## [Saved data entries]

════

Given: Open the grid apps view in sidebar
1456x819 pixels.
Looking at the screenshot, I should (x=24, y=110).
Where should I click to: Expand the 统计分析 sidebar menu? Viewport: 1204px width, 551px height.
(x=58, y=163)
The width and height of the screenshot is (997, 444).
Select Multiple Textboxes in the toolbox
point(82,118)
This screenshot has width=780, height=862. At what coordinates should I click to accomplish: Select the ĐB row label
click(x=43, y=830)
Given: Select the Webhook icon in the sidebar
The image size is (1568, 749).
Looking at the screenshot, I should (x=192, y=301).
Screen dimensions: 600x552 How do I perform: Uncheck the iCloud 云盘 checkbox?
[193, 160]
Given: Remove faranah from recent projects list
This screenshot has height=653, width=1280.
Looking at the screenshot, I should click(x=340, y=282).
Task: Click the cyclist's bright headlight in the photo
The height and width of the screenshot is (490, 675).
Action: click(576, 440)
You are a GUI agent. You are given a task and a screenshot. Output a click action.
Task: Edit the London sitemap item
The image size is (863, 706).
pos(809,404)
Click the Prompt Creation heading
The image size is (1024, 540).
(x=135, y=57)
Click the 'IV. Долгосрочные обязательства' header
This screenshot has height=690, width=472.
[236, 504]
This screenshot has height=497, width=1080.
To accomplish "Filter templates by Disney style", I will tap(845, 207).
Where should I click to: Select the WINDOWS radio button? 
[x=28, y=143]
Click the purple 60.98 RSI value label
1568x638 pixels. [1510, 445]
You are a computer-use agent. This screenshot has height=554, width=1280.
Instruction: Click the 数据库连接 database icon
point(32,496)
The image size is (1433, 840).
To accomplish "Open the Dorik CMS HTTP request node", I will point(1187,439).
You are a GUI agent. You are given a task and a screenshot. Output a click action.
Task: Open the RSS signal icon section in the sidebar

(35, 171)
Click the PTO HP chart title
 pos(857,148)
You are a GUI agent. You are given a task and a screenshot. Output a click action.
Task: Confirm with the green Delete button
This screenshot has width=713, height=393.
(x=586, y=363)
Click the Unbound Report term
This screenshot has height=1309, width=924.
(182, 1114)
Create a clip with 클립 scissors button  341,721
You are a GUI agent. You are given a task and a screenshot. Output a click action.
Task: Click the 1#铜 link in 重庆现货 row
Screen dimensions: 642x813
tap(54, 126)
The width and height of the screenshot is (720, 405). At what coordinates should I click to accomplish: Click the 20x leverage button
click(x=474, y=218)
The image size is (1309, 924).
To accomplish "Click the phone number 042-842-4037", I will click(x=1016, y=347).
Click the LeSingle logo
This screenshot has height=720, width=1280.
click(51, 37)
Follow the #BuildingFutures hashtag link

════

## [Required action]
The data should be printed again exactly, line for line.

## [Solution to this problem]
Given: Open the grid apps view in sidebar
1456x819 pixels.
Looking at the screenshot, I should (x=24, y=110).
Where should I click to: Expand the 统计分析 sidebar menu? Viewport: 1204px width, 551px height.
(x=58, y=163)
The width and height of the screenshot is (997, 444).
Select Multiple Textboxes in the toolbox
point(82,118)
This screenshot has width=780, height=862. At what coordinates should I click to accomplish: Select the ĐB row label
click(x=43, y=830)
Given: Select the Webhook icon in the sidebar
The image size is (1568, 749).
Looking at the screenshot, I should (x=192, y=301).
Screen dimensions: 600x552 How do I perform: Uncheck the iCloud 云盘 checkbox?
[193, 160]
Given: Remove faranah from recent projects list
This screenshot has height=653, width=1280.
Looking at the screenshot, I should click(x=340, y=282).
Task: Click the cyclist's bright headlight in the photo
The height and width of the screenshot is (490, 675).
Action: click(576, 440)
You are a GUI agent. You are given a task and a screenshot. Output a click action.
Task: Edit the London sitemap item
The image size is (863, 706).
pos(809,404)
Click the Prompt Creation heading
The image size is (1024, 540).
(x=135, y=57)
Click the 'IV. Долгосрочные обязательства' header
This screenshot has height=690, width=472.
[236, 504]
This screenshot has height=497, width=1080.
To accomplish "Filter templates by Disney style", I will tap(845, 207).
Where should I click to: Select the WINDOWS radio button? 
[x=28, y=143]
Click the purple 60.98 RSI value label
1568x638 pixels. [1510, 445]
You are a computer-use agent. This screenshot has height=554, width=1280.
Instruction: Click the 数据库连接 database icon
point(32,496)
The image size is (1433, 840).
To accomplish "Open the Dorik CMS HTTP request node", I will point(1187,439).
You are a GUI agent. You are given a task and a screenshot. Output a click action.
Task: Open the RSS signal icon section in the sidebar

(35, 171)
Click the PTO HP chart title
 pos(857,148)
You are a GUI agent. You are given a task and a screenshot. Output a click action.
Task: Confirm with the green Delete button
This screenshot has width=713, height=393.
(x=586, y=363)
Click the Unbound Report term
This screenshot has height=1309, width=924.
(182, 1114)
Create a clip with 클립 scissors button  341,721
You are a GUI agent. You are given a task and a screenshot. Output a click action.
Task: Click the 1#铜 link in 重庆现货 row
Screen dimensions: 642x813
tap(54, 126)
The width and height of the screenshot is (720, 405). At what coordinates should I click to accomplish: Click the 20x leverage button
click(x=474, y=218)
The image size is (1309, 924).
To accomplish "Click the phone number 042-842-4037", I will click(x=1016, y=347).
Click the LeSingle logo
This screenshot has height=720, width=1280.
click(51, 37)
Follow the #BuildingFutures hashtag link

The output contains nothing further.